··· Extract ···

CU News
News from the University of Colorado in Boulder.
CU researchers: Beetle killed trees are better than logging for watersheds
Jan 14th
buffers watersheds from nitrate pollution
A research team involving several scientists from the University of Colorado Boulder has found an unexpected silver lining in the devastating pine beetle outbreaks ravaging the West: Such events do not harm water quality in adjacent streams as scientists had previously believed.
According to CU-Boulder team member Professor William Lewis, the new study shows that smaller trees and other vegetation that survive pine beetle invasions along waterways increase their uptake of nitrate, a common disturbance-related pollutant. While logging or damaging storms can drive stream nitrate concentrations up by 400 percent for multiple years, the team found no significant increase in the nitrate concentrations following extensive pine beetle tree mortality in a number of Colorado study areas.

··· Information supplied ···

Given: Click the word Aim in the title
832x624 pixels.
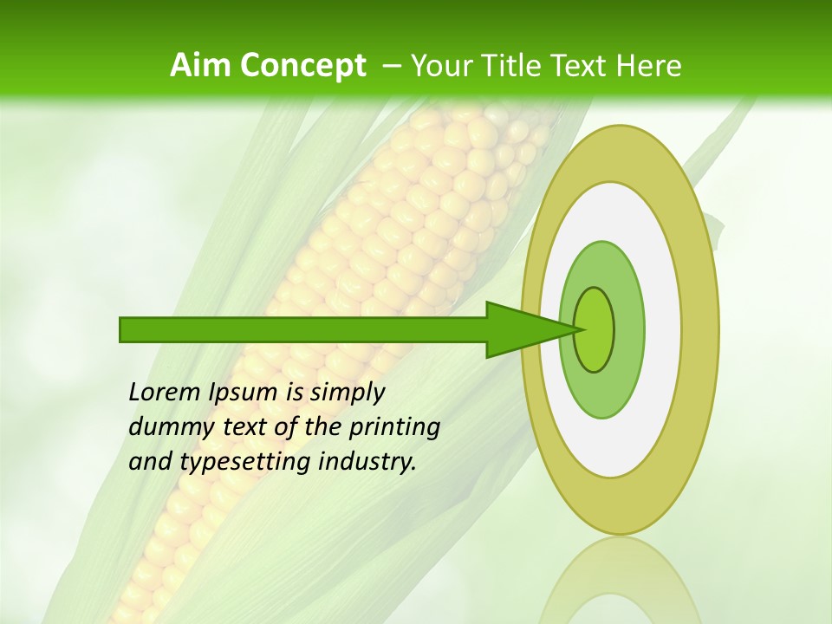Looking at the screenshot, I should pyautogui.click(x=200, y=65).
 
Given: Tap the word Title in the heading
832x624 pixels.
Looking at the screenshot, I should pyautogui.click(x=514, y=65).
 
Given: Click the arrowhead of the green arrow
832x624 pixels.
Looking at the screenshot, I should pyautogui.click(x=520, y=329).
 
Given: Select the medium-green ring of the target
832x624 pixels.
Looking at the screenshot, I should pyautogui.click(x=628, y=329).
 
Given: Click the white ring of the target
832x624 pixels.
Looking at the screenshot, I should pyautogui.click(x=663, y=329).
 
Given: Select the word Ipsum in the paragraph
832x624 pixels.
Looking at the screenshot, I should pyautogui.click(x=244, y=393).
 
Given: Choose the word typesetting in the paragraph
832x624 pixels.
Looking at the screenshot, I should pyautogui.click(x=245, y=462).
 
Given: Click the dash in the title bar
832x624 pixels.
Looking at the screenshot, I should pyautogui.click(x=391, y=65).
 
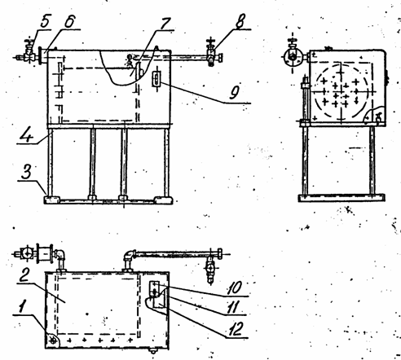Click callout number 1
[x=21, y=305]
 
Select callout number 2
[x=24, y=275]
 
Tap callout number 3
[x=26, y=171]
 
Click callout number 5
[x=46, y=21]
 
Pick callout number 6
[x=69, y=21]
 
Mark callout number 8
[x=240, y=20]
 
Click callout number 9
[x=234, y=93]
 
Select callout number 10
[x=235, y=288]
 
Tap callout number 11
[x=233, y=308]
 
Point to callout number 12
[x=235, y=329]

···

> _Task requirements_:
- A) Could you copy out the news item on beetle-killed trees and watersheds in full, word for word?
- B) Can you give all the records again with "Looking at the screenshot" switched to "Based on the screenshot" throughout, everything else unchanged and the pictures left out?
The records are unrelated to the news item.

> _Task answers_:
- A)
CU News
News from the University of Colorado in Boulder.
CU researchers: Beetle killed trees are better than logging for watersheds
Jan 14th
buffers watersheds from nitrate pollution
A research team involving several scientists from the University of Colorado Boulder has found an unexpected silver lining in the devastating pine beetle outbreaks ravaging the West: Such events do not harm water quality in adjacent streams as scientists had previously believed.
According to CU-Boulder team member Professor William Lewis, the new study shows that smaller trees and other vegetation that survive pine beetle invasions along waterways increase their uptake of nitrate, a common disturbance-related pollutant. While logging or damaging storms can drive stream nitrate concentrations up by 400 percent for multiple years, the team found no significant increase in the nitrate concentrations following extensive pine beetle tree mortality in a number of Colorado study areas.

- B)
Given: Click the word Aim in the title
832x624 pixels.
Based on the screenshot, I should pyautogui.click(x=200, y=65).
 
Given: Tap the word Title in the heading
832x624 pixels.
Based on the screenshot, I should pyautogui.click(x=514, y=65).
 
Given: Click the arrowhead of the green arrow
832x624 pixels.
Based on the screenshot, I should pyautogui.click(x=520, y=329).
 
Given: Select the medium-green ring of the target
832x624 pixels.
Based on the screenshot, I should pyautogui.click(x=628, y=329).
 
Given: Click the white ring of the target
832x624 pixels.
Based on the screenshot, I should pyautogui.click(x=663, y=329).
 
Given: Select the word Ipsum in the paragraph
832x624 pixels.
Based on the screenshot, I should pyautogui.click(x=244, y=393).
 
Given: Choose the word typesetting in the paragraph
832x624 pixels.
Based on the screenshot, I should pyautogui.click(x=245, y=462).
 
Given: Click the dash in the title bar
832x624 pixels.
Based on the screenshot, I should pyautogui.click(x=391, y=65).
 
Click callout number 1
[x=21, y=305]
 
Select callout number 2
[x=24, y=275]
 
Tap callout number 3
[x=26, y=171]
 
Click callout number 5
[x=46, y=21]
 
Pick callout number 6
[x=69, y=21]
 
Mark callout number 8
[x=240, y=20]
 
Click callout number 9
[x=234, y=93]
 
Select callout number 10
[x=235, y=288]
 
Tap callout number 11
[x=233, y=308]
 
Point to callout number 12
[x=235, y=329]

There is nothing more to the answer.